The Hebron agreement is a milestone in the Middle East peace process, with the potential to release a new dynamic for the region if it is properly managed and implemented. There are still a great many issues on which the Israeli and Palestinian authorities remain deeply divided, but there can be no denying that the clearing of this hurdle gives the process a new momentum.
Following the agreement's endorsement last night by a divided Israeli cabinet, the Knesset is expected to, give it a far more decisive vote of confidence today. This will symbolise a new alignment between the major parties in Israel, which have been so sharply polarised since the elections last June. As a consequence, the settler movement, in alliance with the far right wing, was able to determine much of prime minister Netanyahu's political trajectory. He has all," along faced a choice over whether to go along with the Oslo accords or to reject them. With this agreement the balance of political forces in Israel has changed, making it more likely that the Oslo agenda will be addressed, even though there are many questions outstanding about its eventual outcome.

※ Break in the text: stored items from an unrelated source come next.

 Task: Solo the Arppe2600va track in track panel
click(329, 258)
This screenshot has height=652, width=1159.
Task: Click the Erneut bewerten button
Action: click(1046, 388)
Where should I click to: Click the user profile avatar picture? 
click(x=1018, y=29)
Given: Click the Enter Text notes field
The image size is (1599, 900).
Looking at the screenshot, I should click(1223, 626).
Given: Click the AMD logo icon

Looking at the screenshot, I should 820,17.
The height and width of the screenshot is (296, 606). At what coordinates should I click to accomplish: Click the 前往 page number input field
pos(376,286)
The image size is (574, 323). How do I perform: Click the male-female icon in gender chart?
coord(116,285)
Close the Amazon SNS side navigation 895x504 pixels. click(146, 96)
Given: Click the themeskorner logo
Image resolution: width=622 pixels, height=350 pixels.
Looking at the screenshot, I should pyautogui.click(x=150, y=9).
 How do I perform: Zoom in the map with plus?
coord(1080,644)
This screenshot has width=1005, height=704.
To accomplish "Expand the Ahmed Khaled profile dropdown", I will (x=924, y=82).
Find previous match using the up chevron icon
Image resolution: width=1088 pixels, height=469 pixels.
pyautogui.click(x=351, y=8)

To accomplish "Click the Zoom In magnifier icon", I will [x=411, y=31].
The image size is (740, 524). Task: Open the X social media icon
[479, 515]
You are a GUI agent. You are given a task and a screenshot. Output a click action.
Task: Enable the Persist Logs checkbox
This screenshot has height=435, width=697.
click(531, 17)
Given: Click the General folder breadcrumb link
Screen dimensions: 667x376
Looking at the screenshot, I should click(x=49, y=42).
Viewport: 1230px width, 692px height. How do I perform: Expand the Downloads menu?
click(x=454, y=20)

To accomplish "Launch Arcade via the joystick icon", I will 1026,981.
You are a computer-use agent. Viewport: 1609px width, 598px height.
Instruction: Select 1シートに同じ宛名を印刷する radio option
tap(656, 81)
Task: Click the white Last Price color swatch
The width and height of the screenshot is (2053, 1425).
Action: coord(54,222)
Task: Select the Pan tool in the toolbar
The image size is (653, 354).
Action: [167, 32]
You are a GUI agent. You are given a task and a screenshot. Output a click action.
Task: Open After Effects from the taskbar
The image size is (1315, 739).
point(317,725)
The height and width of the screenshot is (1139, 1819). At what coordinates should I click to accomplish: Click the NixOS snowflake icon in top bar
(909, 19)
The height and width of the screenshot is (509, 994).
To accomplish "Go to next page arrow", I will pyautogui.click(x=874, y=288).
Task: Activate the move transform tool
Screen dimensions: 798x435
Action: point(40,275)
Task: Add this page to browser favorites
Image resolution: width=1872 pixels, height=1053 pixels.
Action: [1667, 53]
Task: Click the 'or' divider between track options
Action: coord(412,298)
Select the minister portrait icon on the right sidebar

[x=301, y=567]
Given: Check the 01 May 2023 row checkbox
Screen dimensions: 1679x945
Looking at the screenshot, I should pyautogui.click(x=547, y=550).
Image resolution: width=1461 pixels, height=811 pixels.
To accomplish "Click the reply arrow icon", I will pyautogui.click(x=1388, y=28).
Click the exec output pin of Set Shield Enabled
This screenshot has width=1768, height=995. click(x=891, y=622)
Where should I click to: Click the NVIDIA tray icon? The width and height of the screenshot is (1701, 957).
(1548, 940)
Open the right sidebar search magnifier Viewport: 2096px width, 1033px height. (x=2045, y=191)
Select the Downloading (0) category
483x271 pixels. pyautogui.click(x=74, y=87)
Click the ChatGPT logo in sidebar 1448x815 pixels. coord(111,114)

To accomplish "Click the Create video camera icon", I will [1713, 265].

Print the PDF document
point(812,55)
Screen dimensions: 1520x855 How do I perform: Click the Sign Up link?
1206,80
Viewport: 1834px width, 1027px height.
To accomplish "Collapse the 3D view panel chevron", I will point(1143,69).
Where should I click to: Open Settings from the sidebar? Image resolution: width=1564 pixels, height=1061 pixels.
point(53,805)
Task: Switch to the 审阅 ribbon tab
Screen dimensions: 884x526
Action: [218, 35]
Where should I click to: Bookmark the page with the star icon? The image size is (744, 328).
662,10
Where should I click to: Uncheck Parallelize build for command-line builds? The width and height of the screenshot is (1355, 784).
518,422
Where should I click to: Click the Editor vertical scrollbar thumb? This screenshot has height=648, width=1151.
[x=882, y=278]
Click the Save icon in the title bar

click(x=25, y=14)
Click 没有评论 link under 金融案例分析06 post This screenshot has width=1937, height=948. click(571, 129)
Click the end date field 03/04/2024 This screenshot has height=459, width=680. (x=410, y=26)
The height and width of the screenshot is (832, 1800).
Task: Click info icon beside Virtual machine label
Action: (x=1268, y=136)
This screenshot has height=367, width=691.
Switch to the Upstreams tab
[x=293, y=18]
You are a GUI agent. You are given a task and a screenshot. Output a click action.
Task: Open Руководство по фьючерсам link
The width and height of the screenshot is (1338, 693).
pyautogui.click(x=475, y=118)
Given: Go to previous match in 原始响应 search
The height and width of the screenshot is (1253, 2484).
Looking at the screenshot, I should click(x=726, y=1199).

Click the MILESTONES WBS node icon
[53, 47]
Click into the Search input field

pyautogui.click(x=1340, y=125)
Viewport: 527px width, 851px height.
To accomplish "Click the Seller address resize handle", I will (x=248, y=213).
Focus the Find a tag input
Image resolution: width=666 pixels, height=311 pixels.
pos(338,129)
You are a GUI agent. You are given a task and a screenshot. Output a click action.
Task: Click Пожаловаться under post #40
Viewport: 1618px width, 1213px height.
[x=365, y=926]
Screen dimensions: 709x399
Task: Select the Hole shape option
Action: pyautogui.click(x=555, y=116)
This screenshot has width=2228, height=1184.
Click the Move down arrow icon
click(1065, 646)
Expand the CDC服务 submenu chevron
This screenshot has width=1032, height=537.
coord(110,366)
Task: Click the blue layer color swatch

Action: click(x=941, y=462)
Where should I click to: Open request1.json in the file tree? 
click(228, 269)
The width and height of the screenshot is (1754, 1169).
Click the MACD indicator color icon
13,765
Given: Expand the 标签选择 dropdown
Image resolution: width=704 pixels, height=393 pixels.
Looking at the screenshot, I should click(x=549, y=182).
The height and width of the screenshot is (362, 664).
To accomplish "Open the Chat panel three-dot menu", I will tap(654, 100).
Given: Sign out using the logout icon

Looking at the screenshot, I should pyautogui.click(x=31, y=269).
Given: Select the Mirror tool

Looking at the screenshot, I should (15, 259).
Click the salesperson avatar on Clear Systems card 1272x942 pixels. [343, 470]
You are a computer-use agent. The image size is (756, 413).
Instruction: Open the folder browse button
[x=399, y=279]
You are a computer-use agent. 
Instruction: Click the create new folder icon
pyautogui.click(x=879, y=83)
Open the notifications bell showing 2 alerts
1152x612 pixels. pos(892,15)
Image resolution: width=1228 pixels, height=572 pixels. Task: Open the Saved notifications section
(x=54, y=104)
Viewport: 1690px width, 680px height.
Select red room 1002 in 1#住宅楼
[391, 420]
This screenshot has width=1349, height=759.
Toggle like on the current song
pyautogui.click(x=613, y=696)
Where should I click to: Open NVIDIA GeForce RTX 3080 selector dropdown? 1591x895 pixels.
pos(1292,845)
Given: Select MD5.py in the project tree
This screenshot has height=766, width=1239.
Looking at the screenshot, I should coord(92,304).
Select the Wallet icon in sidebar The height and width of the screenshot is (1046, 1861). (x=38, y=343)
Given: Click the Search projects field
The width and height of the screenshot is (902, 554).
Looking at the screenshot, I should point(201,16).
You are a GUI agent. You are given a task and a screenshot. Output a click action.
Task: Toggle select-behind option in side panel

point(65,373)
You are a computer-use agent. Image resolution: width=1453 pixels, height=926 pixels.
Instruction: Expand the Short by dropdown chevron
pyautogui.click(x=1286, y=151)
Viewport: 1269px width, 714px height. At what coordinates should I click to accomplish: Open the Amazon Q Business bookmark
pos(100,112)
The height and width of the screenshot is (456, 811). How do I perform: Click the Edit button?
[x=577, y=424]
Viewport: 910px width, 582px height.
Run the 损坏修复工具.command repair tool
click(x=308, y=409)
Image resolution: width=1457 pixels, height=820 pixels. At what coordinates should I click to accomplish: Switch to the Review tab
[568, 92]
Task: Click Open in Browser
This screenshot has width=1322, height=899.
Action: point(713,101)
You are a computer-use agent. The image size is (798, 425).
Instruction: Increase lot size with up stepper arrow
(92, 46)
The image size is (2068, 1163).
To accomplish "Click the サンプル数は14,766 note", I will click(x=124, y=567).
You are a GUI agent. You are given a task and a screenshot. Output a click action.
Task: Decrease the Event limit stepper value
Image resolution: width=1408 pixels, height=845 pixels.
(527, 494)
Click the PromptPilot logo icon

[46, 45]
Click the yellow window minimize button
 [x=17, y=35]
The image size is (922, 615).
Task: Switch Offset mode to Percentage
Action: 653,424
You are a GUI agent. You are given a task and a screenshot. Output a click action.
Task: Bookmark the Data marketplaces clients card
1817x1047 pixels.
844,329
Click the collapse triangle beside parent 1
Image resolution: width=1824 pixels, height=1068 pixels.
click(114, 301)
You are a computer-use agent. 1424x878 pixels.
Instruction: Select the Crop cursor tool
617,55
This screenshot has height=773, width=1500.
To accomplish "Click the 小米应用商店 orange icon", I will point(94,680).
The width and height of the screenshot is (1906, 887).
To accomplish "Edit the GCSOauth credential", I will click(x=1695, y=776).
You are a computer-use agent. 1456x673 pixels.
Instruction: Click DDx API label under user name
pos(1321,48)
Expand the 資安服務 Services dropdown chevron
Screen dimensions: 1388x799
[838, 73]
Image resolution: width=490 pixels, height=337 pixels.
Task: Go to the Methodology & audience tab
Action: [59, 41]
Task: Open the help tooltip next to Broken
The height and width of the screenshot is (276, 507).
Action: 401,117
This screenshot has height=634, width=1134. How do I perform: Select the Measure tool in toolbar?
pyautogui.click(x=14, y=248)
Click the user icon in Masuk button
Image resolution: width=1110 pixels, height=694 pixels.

Much of the Oslo process was taken by the Palestinians and the then Labour Party government in Israel on trust between themselves and this was destroyed by the election of Mr Netanyahu. As a result, the peace process became internationalised to an unprecedented extent. It has involved the United States in a role extending beyond mediation to brokerage of this agreement and unprecedented guarantor of the dates for Israeli withdrawal from West Bank land and towns in 1998. The European Union became much more engaged in the course of the last six months, still much less centrally than the US, as is made quite clear by the Hebron agreement, but more influentially than before. And the agreement depended crucially on King Hussein's intervention, giving the Arab states a new purchase on the Israeli Palestinian relationship. Mr Netanyahu has therefore gained a few months' delay in implementing the interim phase of the Oslo accords at the price of more international involvement and now a probable realignment of Israeli politics. It is not surprising that many of his supporters wonder whether it was a price worth paying in the longer term.
On the Palestinian side, Mr Yasser Arafat emerges in a much stronger position from the agreement. He has been shown to have been right to delay on Hebron in order to be sure that the other Israeli withdrawals agreed in Oslo would be implemented and that these would lead on to the final deadline in 1999 for agreement on an overall settlement, including the questions of Palestinian statehood and the status of Jerusalem. It became clear yesterday that there will be prolonged argument about the precise extent of the Israeli commitments to withdraw, about the privileged status of the Israeli settlers in Hebron and about whether Mr Arafat's authority can prevent the Hamas fundamentalists from sabotaging the agreement. None of this will make it any easier for Mr Arafat to pursue his objective of statehood, but he must be satisfied with the political shape of this agreement, reached in the face of such adversity.